(Supplied passage begins)
Polyamory on Susie Bright’s Blog

January 2, 2008

Susie Bright is known as a sex-positive feminist. I like a lot of the stuff she says and does. Not all of it, mind you, but a lot.

I know polyamory/non-monogamy/having more than one partner (there are varying opinions as to if these are different things and to what extent) is a point of contention in some Unitarian Universalist circles, and I don’t want to reignite some sort of dramatic blogosphere discussion (as happened in July). But I did want to point out a recent posting on Susie Bright’s (possibly not work safe*) blog, “Peppermint, On The Strange Credibility of Polyamory,”* which LINKS TO THIS BLOG. Susie Bright is sort of famous. And her blog links to a posting on polyamory right here on this very blog. This is almost as exciting as being mentioned in UU World!

So, if this is a topic that interests you, I suggest you read the post. And just look around her blog. Remember, I don’t agree with everything she says (please don’t post comments pointing out what you believe to be the problematic things she says and does) and you don’t have to either. But she does say a lot of important, good stuff that we need to hear in a world where sex-negative, embarrassed, sad, and shameful feelings are way too common when it comes to sexuality and our bodies.
(Supplied passage ends)
> [Your instructions]:
List the feelings that the blog post says are far too common when it comes to sexuality and our bodies.
(Provided information begins)
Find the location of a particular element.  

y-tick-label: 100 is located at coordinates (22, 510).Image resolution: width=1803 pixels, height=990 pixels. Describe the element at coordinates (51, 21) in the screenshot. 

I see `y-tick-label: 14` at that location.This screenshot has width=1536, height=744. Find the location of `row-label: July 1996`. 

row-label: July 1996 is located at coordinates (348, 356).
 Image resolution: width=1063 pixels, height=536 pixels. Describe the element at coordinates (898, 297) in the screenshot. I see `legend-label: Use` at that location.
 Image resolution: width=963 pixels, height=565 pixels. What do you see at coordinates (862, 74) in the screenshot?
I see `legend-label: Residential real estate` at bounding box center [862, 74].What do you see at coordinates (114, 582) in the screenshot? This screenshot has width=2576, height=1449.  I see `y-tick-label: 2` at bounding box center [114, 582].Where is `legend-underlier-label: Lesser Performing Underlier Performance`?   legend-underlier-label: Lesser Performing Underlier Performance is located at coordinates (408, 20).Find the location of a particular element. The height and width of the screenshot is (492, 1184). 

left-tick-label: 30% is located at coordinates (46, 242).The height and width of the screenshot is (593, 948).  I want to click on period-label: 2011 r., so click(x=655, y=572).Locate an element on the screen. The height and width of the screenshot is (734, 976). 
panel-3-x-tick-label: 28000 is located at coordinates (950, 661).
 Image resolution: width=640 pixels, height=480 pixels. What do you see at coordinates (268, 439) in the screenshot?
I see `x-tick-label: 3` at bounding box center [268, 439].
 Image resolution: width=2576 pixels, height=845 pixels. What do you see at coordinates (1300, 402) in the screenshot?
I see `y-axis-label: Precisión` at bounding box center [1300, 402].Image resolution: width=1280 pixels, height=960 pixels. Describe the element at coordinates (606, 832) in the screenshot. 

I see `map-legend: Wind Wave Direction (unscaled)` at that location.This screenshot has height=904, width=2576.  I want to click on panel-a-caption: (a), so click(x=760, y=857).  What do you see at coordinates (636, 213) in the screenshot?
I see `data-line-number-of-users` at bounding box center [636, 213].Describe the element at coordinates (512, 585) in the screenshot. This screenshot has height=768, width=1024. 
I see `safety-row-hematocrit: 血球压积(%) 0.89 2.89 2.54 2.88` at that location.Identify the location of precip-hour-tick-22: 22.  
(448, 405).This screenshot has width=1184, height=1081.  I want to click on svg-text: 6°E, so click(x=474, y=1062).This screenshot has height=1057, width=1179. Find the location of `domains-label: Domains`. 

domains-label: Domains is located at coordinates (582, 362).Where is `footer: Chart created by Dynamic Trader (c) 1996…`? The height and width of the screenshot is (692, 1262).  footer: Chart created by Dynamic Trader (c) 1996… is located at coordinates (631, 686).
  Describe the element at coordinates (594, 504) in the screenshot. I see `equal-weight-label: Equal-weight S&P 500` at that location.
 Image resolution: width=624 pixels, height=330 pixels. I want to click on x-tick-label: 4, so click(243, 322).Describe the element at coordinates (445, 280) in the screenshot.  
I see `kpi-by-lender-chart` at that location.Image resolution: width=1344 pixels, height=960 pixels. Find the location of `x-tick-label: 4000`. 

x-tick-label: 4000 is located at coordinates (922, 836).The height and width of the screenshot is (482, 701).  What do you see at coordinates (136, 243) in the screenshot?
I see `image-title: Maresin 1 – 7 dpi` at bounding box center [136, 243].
(Provided information ends)
> [Task solution]:
sex-negative, embarrassed, sad, shameful